The initial defense of Hasan’s emails as “fairly benign” is simply not defensible. The only explanation for why officials might reach that conclusion is that they simply did not know what they were looking at.
To review, Hasan repeatedly expressed what can only be described as a school-girl crush on Awlaki, who was known as a radicalizer in actual cases where Americans were driven to violence. Hasan even expressed a desire to send Awlaki money, tried to set up a $5,000 essay contest on the topic of “Why is Anwar Al Awlaki a great activist and leader,” and inserted Awlaki’s name in a laudatory manner into a Qur’anic verse. Hasan clearly expressed the view that Western forces were at war with Islam. And he sought Awlaki’s counsel on such questions as whether suicide bombings were acceptable, whether collateral damage was permissible in the course of a suicide attack, and–in his very first email–whether Hasan Akbar, who murdered fellow U.S. soldiers, might have been considered a martyr.
We are not claiming that understanding this correspondence better would have stopped the Fort Hood attack; counterfactuals are always a difficult game, and they risk overestimating what could have been done to prevent a tragedy. But at the very least, these emails should have triggered additional interest rather than being seen as “benign.” They were not benign; and Hasan was not asking the kind of questions that might naturally come up in the course of his professional duties. It is by understanding past mistakes that we can do better in the future, and writing off the Hasan/Awlaki correspondence as innocuous should be seen as a clear and unequivocal error now that the actual emails have been made public.
UPDATE, AUG. 5, 2012: In light of the above, it is worth noting what officials had said about Nidal Hasan back in 2009, shortly after the Fort Hood shootings. From the New York Daily News (with emphases added):
Agents pulled Hasan’s military records, but the FBI in a statement said his contact with Awlaki was “consistent with research” he was doing “as a psychiatrist at the Walter Reed Medical Center.”
“There was no indication that Maj. Hasan was planning an attack anywhere at all,” a senior investigator said last night.
The FBI shared the info with Army brass, who not only refused to boot Hasan from the service but promoted him – even after colleagues were stunned by his views on the wars abroad.
Needless to say, there are multiple problems with all the statements we have highlighted above.

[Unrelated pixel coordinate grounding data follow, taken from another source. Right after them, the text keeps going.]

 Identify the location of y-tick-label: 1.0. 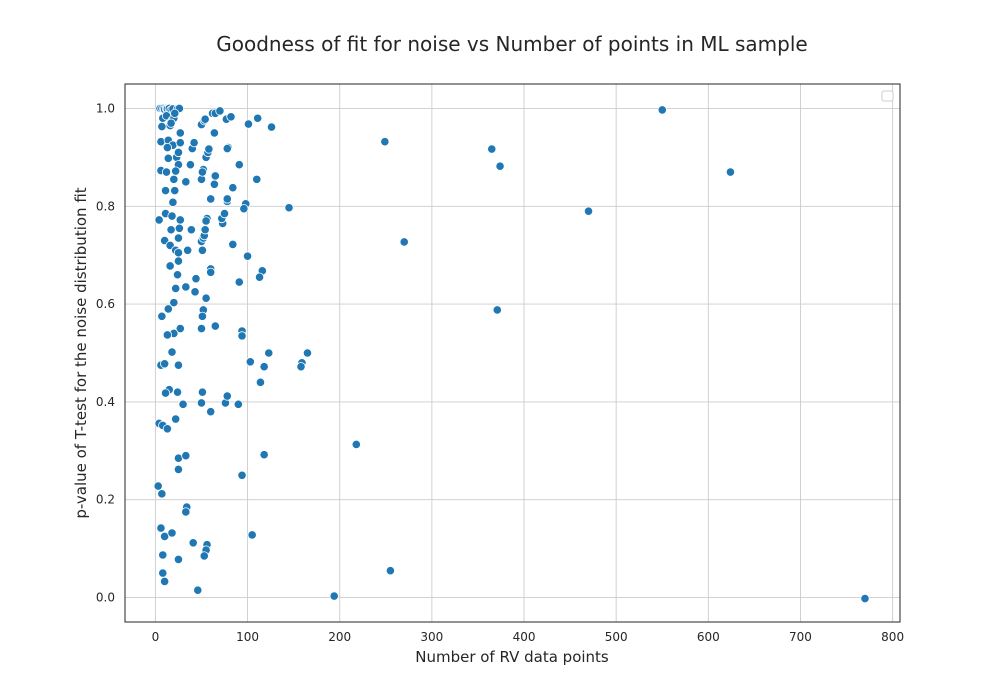
(106, 108).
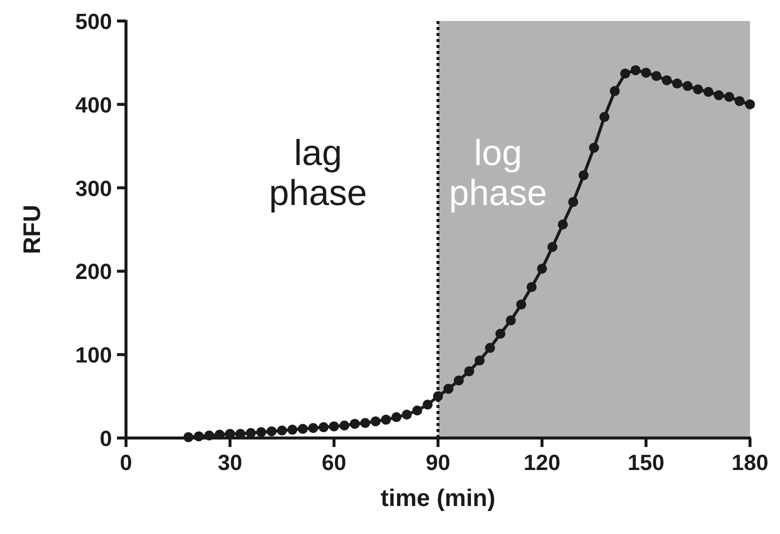  Describe the element at coordinates (334, 462) in the screenshot. I see `x-tick-label: 60` at that location.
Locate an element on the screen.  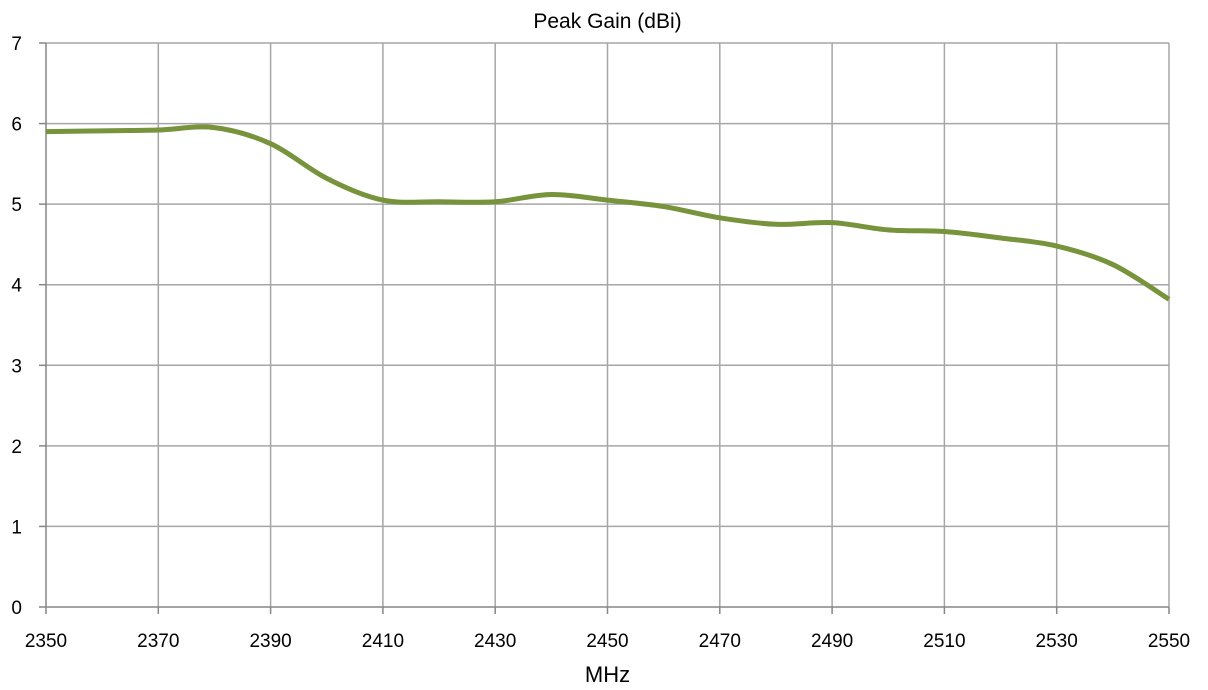
chart-title: Peak Gain (dBi) is located at coordinates (607, 22).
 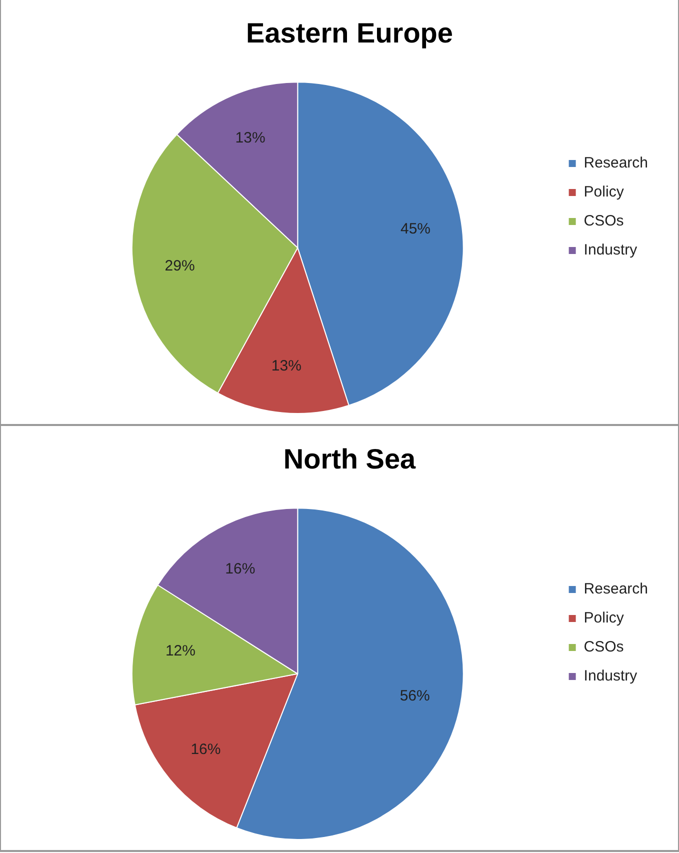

UPDATE, AUG. 6, 2012: J.M. Berger weighs in with a couple of important points about the context of the Hasan/Awlaki email correspondence. We agree with both of his major points: our purpose was to undertake a content analysis of the correspondence rather than to claim that better understanding the red flags would have saved lives at Fort Hood. Often the ease with which terrorist events could have been averted is massively overestimated in the public sphere.